(What is needed) Under this line is a listing; return exactly the lines starting at the one with "Select the Mizuno shoe item checkbox" and running down to the one with "At what coordinates", and leave out its pictures.

(Records for the exercise)

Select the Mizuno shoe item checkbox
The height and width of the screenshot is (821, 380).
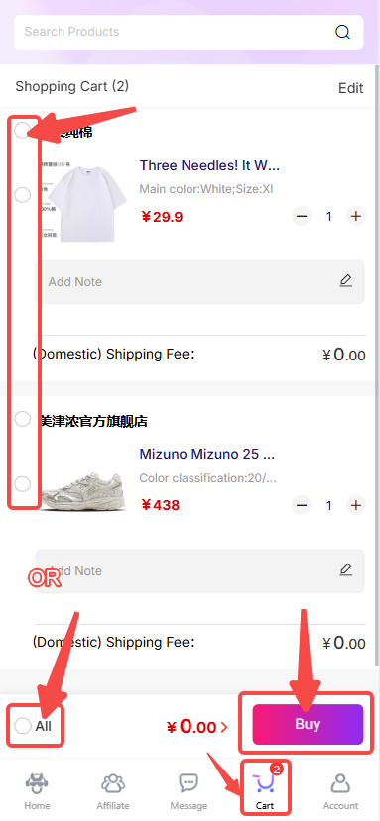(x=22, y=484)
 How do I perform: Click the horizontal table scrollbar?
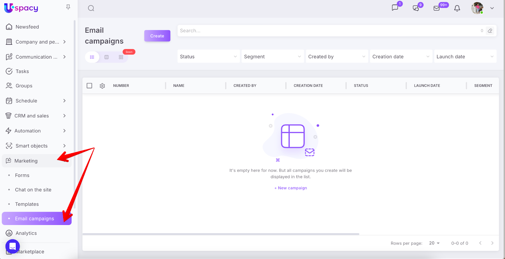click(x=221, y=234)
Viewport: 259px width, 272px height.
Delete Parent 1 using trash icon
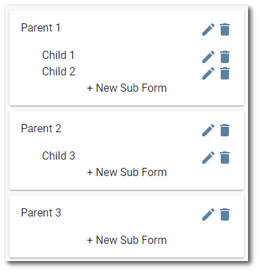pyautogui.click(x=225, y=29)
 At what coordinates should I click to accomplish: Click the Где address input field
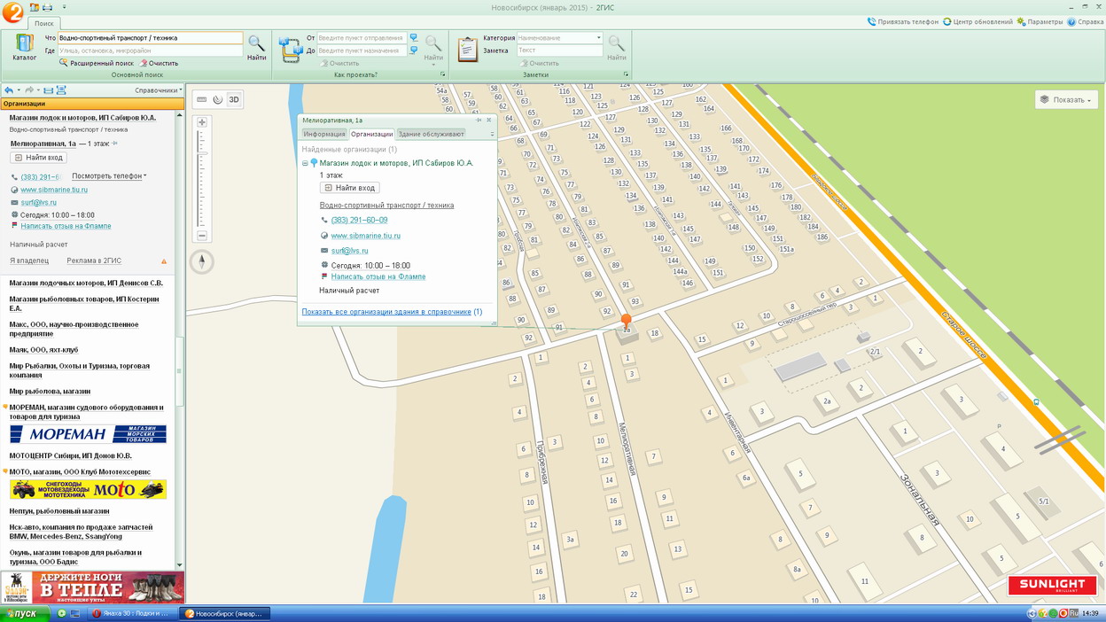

...

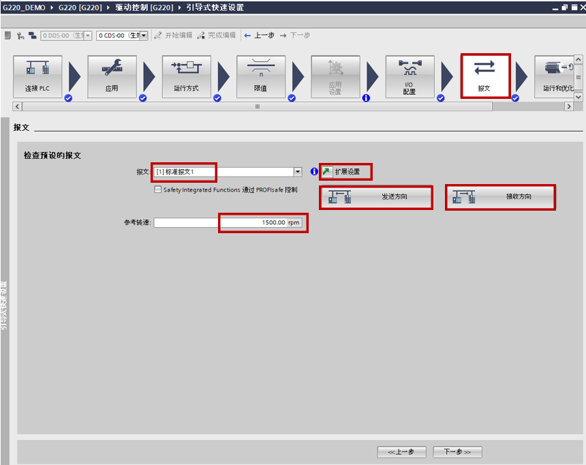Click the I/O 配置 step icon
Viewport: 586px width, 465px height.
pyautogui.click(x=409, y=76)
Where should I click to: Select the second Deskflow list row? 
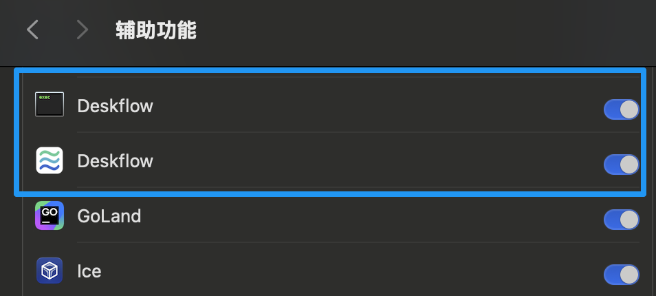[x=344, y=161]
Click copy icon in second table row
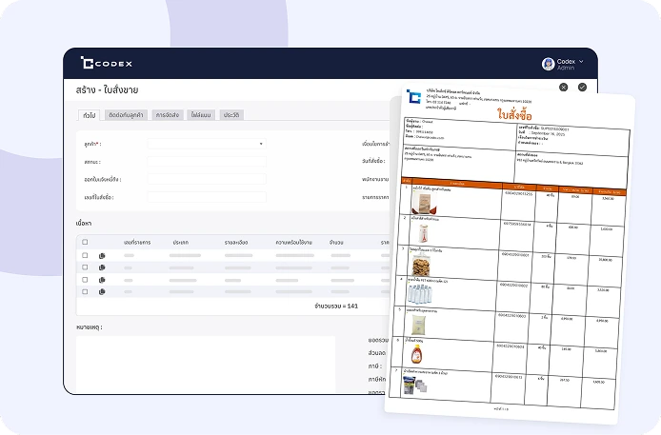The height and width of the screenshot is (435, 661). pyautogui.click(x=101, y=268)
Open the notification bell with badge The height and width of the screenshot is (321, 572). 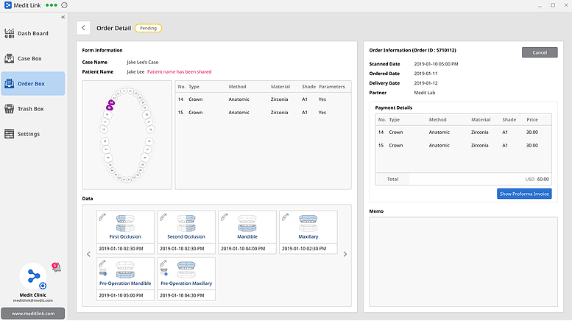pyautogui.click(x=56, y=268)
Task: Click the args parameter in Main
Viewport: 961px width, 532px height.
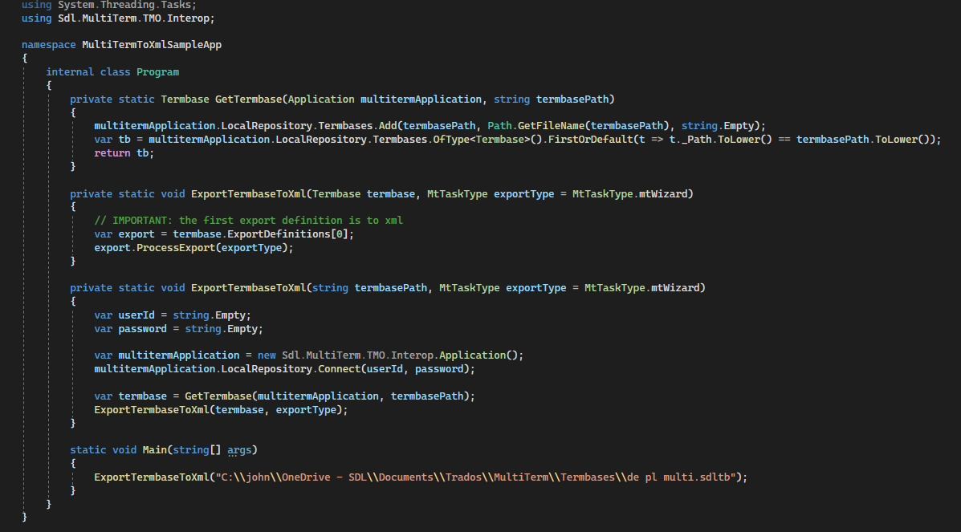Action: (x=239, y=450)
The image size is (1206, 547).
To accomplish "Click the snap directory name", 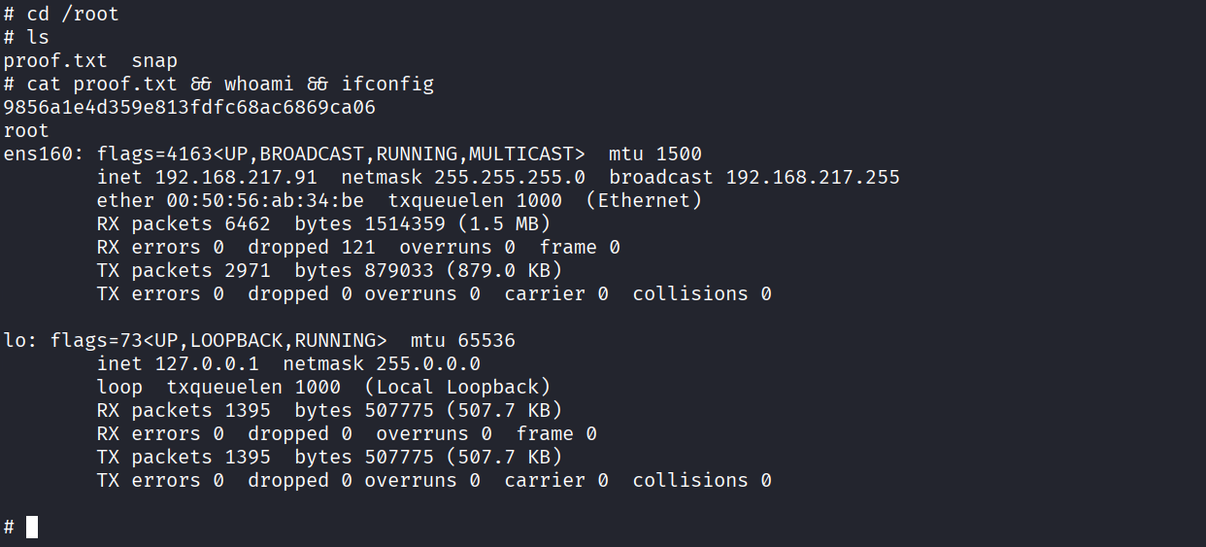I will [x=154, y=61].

(Expected output)
Select the Mizuno shoe item checkbox
The height and width of the screenshot is (821, 380).
(x=22, y=484)
 How do I perform: Click the horizontal table scrollbar?
click(x=221, y=234)
Viewport: 259px width, 272px height.
Delete Parent 1 using trash icon
pyautogui.click(x=225, y=29)
 At what coordinates should I click to accomplish: Click the Где address input field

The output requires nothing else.